Blockchain is an example of a leading technology that could lead to advancements for utilities or have negative impacts on the financial ratings
Every modernization decision and technology path chosen by electric utilities has the potential to start companies down a long-term path for success or failure. In a recent report entitled “Grid Modernization: What Will Blockchain Technology Mean For U.S.-Regulated Electric Utilities? ”, S&P Global Ratings reveals its view that blockchain technology, like practically any new technology, has the potential to help utilities or hurt them. Other aspects of this insightful report are also notable.
Standard and Poor’s Financial Services, LLC is one of a number of companies that investigates issues that could affect regulated utilities' credit quality. In the article cited here, S&P Global Ratings points out that utility infrastructure is aging and requires modernization. Utilities are spending billions to make smart grid investments to improve reliability, resiliency, efficiency and flexibility (see graphic). Spending on smart meters, distribution automation and advanced smart grid technologies have been leading choices. These types of investments are viewed as relatively low risk from a utility credit point of view because they support rate base growth or customer satisfaction.

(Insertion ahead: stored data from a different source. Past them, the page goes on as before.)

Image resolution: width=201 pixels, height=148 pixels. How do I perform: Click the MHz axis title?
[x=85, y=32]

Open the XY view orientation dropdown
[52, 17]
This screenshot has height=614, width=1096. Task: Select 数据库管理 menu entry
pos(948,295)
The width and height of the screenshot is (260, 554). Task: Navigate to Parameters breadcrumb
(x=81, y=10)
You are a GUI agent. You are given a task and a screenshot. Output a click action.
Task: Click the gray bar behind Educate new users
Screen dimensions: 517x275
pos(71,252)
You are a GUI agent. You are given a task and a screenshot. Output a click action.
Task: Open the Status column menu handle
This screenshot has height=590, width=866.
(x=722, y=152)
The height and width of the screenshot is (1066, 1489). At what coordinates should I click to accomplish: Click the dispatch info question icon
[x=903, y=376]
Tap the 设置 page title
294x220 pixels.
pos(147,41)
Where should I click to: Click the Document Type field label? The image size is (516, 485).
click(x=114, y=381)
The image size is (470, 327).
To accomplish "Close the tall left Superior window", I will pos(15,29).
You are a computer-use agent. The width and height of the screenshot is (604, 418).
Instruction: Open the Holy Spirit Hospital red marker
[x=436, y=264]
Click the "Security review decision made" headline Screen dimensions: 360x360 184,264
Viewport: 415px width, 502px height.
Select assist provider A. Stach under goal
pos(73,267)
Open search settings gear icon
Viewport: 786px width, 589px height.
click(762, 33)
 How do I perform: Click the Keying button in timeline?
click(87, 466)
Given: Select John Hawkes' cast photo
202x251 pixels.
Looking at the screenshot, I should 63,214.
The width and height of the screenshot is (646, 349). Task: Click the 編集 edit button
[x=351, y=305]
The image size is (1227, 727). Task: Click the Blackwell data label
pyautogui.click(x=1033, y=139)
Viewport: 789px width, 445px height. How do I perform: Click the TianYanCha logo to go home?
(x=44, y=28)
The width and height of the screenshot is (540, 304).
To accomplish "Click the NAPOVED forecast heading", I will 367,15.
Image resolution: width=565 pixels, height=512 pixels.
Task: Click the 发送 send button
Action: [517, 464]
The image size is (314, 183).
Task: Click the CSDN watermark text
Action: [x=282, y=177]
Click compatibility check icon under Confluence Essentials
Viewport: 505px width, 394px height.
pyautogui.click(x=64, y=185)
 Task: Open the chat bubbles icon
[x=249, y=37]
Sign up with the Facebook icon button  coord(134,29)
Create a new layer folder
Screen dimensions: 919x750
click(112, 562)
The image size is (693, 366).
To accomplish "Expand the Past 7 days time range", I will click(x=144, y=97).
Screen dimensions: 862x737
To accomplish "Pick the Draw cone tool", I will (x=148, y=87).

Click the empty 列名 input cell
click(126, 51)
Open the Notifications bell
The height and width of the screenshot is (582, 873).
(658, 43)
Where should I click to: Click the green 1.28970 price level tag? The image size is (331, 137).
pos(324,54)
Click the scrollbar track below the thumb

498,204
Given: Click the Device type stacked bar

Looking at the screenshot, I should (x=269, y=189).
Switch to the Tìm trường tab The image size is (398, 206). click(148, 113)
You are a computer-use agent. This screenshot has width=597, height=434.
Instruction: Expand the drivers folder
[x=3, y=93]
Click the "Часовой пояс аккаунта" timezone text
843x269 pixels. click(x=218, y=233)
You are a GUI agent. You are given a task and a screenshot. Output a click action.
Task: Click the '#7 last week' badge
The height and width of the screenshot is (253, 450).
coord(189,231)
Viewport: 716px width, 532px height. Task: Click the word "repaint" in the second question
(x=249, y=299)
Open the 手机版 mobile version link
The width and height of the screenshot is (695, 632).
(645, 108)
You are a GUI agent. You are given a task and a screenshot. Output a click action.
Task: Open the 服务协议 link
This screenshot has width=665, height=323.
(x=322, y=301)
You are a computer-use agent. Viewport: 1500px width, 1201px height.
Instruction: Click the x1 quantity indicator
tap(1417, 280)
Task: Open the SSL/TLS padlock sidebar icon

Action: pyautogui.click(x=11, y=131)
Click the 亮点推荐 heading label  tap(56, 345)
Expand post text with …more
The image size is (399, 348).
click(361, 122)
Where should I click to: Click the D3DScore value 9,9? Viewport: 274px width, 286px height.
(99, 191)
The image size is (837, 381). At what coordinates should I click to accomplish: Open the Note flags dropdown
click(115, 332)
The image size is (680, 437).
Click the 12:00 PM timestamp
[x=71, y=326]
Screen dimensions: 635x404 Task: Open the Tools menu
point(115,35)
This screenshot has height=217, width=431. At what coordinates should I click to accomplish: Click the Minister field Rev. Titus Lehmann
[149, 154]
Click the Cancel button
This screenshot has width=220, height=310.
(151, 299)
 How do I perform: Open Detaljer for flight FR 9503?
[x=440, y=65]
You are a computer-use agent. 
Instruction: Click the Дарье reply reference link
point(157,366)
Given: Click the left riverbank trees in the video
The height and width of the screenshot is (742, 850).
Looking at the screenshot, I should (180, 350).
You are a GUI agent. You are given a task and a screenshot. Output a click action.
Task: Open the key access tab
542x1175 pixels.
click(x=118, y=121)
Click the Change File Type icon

Blockchain is an example of a leading technology that could lead to advancements for utilities or have negative impacts on the financial ratings of companies depending upon how it is used. Blockchain is the technology behind cryptocurrencies and potentially many other uses such as smart contracts, financial market transactions, retail applications and energy trading. The value we have frequently focused on from a utility prospective is that the technology is energy intensive and would likely be very attractive load, similar to data centers. The aspect less covered is that blockchain technology could be used by utilities for transactions that involve risk to the utility; i.e.; risk of financial losses. Energy arbitrage is one example. Conversely, utilities could embrace blockchain technology to improve transparency in such areas as renewable energy credit (REC) or demand response validation.